The LA City Council’s Democratic Socialist of America members have a vicious history of attacking cops, and have now launched a brazen attempt to seize control of the LAPD from Mayor Karen Bass and the Police Commission.
The tight knit bloc, made up of councilmembers Eunisses Hernandez, Hugo Soto-Martinez and Nithya Raman — with City Controller Kenneth Mejia’s backing — are part politicians, part social justice warriors.
Soto-Martinez, who is leading the charge to control the nation’s third-largest police force, has openly identified as a police abolitionist.
He has previously revealed he wants to rip large chunks out of the LAPD’s funding and cut the number of officers, instead pouring the cash into prevention programs.
In a 2024 budget fight, he joined Hernandez and Raman in rejecting a spending plan to increase LAPD funding ahead of the soccer World Cup and Olympics.
A year later, he was one of just two councilmembers to vote against a $5 million emergency loan to cover LAPD overtime, tied to anti-ICE protests.
He also voted no on the 2023 LAPD union contract, opposing raises and retention bonuses, and no on adding patrols.
But the votes are only part of it. Soto-Martinez has been rewriting the rules of a local politician. He authored a motion putting the LAPD under a microscope during protests and immigration enforcement.

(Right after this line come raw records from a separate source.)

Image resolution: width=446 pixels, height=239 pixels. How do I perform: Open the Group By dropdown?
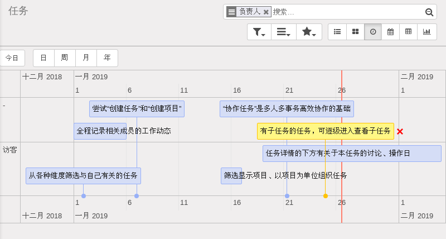[x=284, y=32]
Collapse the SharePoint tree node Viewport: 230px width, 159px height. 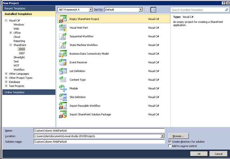pyautogui.click(x=11, y=45)
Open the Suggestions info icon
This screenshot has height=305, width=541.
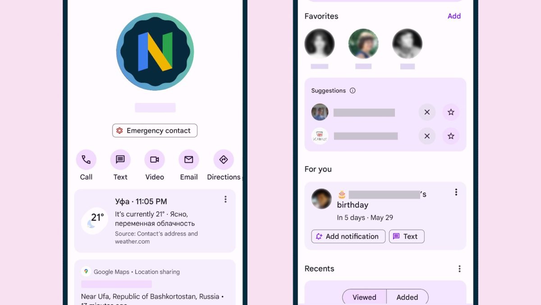point(353,90)
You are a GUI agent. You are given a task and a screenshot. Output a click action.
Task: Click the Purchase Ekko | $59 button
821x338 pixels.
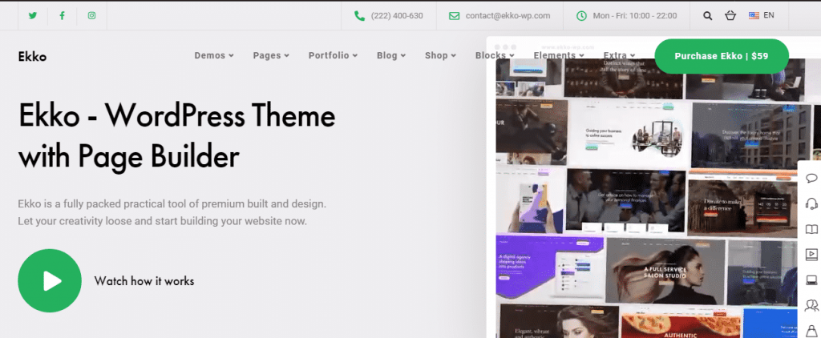721,56
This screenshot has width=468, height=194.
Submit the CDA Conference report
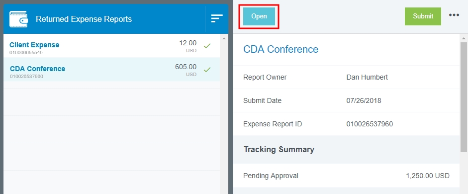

He backed new requirements forcing clearer officer identification in the field and has pushed to limit police cooperation with federal immigration authorities, such as ICE and Border Patrol.
Meanwhile Hernandez has the most explicit abolitionist profile. A self identified “Abolitionist Organizer,” her record is “steeped in abolition.”
She supports moving crisis calls away from police and backs the People’s Budget LA coalition, a defund the police organization.
In May 2024, she cast the only “no” vote on the entire city budget, pointing to the size of the LAPD allocation. In August 2023, she also voted no on the LAPD union contract and no on LAPD raises.
She has also proposed disarming all LAPD officers preset in city council chambers.
When Raman first ran for council in 2020 she “declared ‘Defund the Police’” and proposed turning LAPD into a “much smaller, specialized armed force,” shifting traffic enforcement, car crashes and nonviolent mental health calls elsewhere.
In 2026 a Times report shows she now says the city should maintain the size of its police force, saying LA needs enough officers to respond to 911 calls.
Even so, she voted against approving the 2023 LAPD labor contract and also voted against the January 2026 plan to hire an additional 170 police officers.
Mejia has long been aligned with the defund/reimagine public safety camp.
In 2021, CBS framed an interview with him around “misconceptions about ‘defund the police,’” and the left-wing British newspaper the Guardian quoted him blasting continued LAPD spending, asking whether the city would just keep “throwing money at the LAPD.”
More recently, Mejia joined Hernandez and advocacy groups in calling for a budget centered on services and unarmed crisis response.